Find the string "will" in the listing and report every line that has it.

● **SUPPLIED MATERIAL**:
* * * *

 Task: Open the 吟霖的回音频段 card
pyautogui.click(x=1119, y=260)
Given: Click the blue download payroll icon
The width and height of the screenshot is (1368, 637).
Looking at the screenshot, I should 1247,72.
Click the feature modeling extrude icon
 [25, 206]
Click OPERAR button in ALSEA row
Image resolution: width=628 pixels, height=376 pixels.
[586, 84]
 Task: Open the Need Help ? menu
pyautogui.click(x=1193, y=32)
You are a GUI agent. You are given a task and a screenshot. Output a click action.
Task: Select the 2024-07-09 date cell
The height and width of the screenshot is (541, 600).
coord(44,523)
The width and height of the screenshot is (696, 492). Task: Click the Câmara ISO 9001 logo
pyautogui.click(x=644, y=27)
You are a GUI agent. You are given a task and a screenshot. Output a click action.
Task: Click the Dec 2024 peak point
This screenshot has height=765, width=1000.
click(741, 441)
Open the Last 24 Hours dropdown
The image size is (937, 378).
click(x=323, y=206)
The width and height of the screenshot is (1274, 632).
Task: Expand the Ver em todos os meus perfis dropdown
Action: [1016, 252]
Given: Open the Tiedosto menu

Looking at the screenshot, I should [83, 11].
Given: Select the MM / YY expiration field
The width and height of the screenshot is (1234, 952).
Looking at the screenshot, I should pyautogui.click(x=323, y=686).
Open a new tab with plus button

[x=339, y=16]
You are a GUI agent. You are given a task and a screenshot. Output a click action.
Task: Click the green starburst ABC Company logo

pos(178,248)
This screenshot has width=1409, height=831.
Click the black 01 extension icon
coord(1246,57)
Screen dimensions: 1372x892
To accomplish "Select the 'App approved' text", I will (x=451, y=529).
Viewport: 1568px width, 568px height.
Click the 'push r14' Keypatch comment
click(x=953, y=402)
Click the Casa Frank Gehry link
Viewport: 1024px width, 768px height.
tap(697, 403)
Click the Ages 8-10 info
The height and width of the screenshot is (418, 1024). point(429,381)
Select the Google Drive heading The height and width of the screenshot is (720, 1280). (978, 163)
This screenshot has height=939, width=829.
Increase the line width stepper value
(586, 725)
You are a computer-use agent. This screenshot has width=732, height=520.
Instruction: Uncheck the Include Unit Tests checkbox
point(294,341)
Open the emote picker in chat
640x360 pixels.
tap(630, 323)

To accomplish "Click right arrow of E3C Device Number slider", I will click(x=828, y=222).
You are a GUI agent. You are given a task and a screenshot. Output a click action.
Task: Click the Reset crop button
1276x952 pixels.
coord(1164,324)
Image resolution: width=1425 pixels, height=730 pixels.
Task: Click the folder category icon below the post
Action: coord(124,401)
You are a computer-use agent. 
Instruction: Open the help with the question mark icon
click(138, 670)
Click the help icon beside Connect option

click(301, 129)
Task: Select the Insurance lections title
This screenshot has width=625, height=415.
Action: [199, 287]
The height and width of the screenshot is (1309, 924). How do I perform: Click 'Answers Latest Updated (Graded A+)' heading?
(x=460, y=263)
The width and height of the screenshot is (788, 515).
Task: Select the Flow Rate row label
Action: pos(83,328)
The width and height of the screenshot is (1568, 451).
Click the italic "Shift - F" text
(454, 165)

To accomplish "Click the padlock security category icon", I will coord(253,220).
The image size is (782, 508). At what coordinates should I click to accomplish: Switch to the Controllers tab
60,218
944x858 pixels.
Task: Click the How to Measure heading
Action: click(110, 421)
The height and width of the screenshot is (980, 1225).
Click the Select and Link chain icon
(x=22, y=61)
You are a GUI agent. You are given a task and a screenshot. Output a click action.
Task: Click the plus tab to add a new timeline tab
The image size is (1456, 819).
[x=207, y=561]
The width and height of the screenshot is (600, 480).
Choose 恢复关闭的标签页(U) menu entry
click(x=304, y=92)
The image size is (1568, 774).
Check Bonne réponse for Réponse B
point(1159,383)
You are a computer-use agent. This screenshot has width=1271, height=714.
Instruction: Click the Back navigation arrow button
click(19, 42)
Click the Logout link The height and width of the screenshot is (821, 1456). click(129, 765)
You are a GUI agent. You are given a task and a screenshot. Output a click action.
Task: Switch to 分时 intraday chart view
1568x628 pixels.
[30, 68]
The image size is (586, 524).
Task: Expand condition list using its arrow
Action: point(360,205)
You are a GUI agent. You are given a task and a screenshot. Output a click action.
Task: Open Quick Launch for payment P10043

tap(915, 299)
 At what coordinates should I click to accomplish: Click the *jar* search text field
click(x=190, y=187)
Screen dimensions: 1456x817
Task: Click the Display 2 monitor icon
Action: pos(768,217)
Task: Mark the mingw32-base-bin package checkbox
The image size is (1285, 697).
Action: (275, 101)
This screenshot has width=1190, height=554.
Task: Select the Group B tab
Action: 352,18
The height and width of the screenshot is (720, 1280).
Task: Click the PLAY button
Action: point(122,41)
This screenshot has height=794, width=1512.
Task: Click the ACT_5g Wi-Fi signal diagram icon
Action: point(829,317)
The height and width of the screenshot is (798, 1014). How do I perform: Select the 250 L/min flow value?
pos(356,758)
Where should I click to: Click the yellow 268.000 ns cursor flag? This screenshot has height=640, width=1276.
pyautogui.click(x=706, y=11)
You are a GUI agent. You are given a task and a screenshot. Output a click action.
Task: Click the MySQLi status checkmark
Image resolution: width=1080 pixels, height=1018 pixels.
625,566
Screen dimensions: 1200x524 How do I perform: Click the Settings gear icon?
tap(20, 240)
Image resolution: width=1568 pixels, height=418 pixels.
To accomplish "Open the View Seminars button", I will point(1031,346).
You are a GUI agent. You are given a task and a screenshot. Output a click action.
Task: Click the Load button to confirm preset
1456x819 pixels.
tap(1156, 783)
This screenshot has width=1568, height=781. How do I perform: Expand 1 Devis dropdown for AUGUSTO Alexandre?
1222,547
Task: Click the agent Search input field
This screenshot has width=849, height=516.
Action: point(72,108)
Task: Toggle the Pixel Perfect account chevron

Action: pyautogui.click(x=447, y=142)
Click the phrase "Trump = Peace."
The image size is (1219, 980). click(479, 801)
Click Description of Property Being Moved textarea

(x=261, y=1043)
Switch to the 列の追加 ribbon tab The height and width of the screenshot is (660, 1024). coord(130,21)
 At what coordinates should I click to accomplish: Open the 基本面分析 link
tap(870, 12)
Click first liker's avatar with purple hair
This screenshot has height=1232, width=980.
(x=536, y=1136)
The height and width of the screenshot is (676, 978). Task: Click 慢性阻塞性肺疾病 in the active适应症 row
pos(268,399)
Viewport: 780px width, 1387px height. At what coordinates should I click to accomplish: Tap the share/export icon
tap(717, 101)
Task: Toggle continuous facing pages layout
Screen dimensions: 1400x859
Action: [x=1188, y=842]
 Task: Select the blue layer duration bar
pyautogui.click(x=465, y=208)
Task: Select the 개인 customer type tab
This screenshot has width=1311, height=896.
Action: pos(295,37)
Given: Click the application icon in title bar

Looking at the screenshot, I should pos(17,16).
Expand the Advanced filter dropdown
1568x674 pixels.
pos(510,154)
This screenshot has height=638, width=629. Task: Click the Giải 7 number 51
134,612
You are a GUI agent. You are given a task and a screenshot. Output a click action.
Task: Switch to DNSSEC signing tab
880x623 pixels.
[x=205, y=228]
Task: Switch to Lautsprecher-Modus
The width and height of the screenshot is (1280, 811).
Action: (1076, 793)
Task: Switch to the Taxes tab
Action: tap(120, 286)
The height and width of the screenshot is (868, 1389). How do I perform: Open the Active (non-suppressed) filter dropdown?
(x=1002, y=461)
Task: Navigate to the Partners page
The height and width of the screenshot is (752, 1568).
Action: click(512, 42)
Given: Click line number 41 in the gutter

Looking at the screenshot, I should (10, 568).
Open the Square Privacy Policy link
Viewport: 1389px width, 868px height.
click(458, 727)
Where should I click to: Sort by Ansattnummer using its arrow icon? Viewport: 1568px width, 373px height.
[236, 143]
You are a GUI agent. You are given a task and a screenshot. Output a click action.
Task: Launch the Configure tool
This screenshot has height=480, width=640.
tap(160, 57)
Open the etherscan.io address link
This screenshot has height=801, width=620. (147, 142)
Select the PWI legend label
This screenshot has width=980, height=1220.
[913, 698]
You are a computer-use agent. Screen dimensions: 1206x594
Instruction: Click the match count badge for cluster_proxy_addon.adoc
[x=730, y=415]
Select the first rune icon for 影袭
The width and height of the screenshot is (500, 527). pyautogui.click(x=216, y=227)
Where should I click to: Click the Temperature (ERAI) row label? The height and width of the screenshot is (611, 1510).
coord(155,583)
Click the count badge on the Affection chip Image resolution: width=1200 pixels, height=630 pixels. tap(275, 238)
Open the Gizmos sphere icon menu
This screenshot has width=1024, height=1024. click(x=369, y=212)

* * * *

● **WRITTEN RESPONSE**:
To accomplish "Select the 'App approved' text", I will (x=451, y=529).
To accomplish "Click right arrow of E3C Device Number slider", I will click(x=828, y=222).
To accomplish "Click the padlock security category icon", I will coord(253,220).
To accomplish "Open the View Seminars button", I will point(1031,346).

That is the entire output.